By admin Published: August 6, 2007

Interesting piece about the contemporary challenges of the celebrity interview in the Washington Post.

Since the piece talks about Gay Talese's landmark "Frank Sinatra Has a Cold," I have added an excerpt after the jump, and some remarks of my own.

I'm pondering the argument made in terms of a couple of recent profiles: A June 14 Rolling Stone profile of Amy Winehouse which seemed to be very much about the singer, and not always in a flattering way, and did that recent look at Sly Stone in Vanity Fair, which is a great deal about the piece's writer, though part of that stems from Sly's own elusiveness.

While I certainly believe that the dance described in the Post happens all too often -- although the Post's classic dismantling of celebs in the '70s may have contributed to the wariness of the famous -- I'm not as pessimistic as the writer.

As for Talese, having been a fan, I dug out my 1981 paperback of his collection "Fame and Obscurity," and transcribed this opening:

Frank Sinatra, holding a glass of bourbon in one hand and a cigarette in the other, stood in a dark corner of the bar between two attractive but fading blondes who sat waiting for him to say something. But he said nothing; he had been silent during much of the evening, except now in this private club in Beverly Hills he seemed even more distant, staring out through the smoke and semidarkness into a large room beyond the bar where dozens of young couples sat huddled around small tables or twisted in the center of the floor to the clamorous clang of folk-rock music blaring from the stereo. The two blondes knew, as did Sinatra's four male friends who stood nearby, that it was a bad idea to force conversation upon him when he was in this mood of sullen silence, a mood that had hardly been uncommon during this first week of November, a month before his fiftieth birthday.

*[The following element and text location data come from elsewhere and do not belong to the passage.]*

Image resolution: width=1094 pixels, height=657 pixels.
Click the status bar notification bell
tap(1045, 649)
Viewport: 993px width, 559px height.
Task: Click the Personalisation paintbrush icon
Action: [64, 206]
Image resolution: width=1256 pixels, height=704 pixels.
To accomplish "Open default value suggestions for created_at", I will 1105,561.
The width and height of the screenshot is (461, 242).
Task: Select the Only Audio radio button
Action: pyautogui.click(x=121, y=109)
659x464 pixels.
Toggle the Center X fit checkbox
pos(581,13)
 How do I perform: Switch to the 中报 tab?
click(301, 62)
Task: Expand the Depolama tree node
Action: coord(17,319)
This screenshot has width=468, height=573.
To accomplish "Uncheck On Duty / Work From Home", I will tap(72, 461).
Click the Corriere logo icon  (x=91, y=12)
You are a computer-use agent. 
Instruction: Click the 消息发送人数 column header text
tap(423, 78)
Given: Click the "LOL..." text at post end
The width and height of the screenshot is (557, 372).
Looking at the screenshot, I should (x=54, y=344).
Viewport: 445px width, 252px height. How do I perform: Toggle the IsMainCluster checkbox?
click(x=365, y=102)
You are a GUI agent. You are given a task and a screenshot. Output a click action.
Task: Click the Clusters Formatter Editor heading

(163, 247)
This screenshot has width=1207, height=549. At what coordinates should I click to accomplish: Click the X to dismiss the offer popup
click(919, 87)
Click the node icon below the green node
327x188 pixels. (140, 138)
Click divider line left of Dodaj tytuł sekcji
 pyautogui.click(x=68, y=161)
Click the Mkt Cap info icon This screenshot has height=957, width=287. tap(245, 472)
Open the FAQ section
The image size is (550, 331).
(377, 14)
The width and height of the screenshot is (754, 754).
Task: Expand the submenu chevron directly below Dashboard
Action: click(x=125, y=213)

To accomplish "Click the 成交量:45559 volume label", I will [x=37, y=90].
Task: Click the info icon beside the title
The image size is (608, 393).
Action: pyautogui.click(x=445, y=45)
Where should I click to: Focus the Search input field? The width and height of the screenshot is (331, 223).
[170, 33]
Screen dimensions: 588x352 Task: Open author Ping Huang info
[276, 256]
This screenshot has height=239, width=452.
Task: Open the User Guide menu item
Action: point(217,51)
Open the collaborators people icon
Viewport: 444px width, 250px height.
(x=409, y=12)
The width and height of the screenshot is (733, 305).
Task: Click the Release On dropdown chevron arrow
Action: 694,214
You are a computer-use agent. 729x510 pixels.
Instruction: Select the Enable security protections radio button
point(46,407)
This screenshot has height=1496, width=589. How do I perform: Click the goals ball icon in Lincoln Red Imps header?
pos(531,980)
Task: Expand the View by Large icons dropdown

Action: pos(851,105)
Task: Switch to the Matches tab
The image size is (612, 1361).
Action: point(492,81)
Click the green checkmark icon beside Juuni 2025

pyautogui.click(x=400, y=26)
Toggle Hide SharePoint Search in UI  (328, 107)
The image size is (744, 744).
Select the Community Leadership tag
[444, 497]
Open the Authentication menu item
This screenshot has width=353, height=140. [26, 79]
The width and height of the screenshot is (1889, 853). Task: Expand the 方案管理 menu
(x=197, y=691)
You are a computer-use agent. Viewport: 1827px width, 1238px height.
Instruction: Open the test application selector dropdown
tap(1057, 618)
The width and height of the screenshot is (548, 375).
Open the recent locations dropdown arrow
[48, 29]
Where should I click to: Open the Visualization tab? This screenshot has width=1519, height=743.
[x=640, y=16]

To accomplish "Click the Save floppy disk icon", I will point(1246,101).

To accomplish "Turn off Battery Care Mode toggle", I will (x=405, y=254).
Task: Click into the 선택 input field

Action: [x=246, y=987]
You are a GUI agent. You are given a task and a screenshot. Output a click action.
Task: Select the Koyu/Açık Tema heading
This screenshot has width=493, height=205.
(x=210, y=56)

Just that little bit gives me a sweating admiration and envy. But I should also mention why the title, "Frank Sinatra Has a Cold," is significant.

...when (a cold) gets to Sinatra it can plunge him into a state of anguish, deep depression, panic, even rage. ... Sinatra with a cold is Picasso without paint, Ferrari without fuel -- only worse. For the common cold robs Sinatra of that uninsurable jewel, his voice, cutting into the core of his confidence. ...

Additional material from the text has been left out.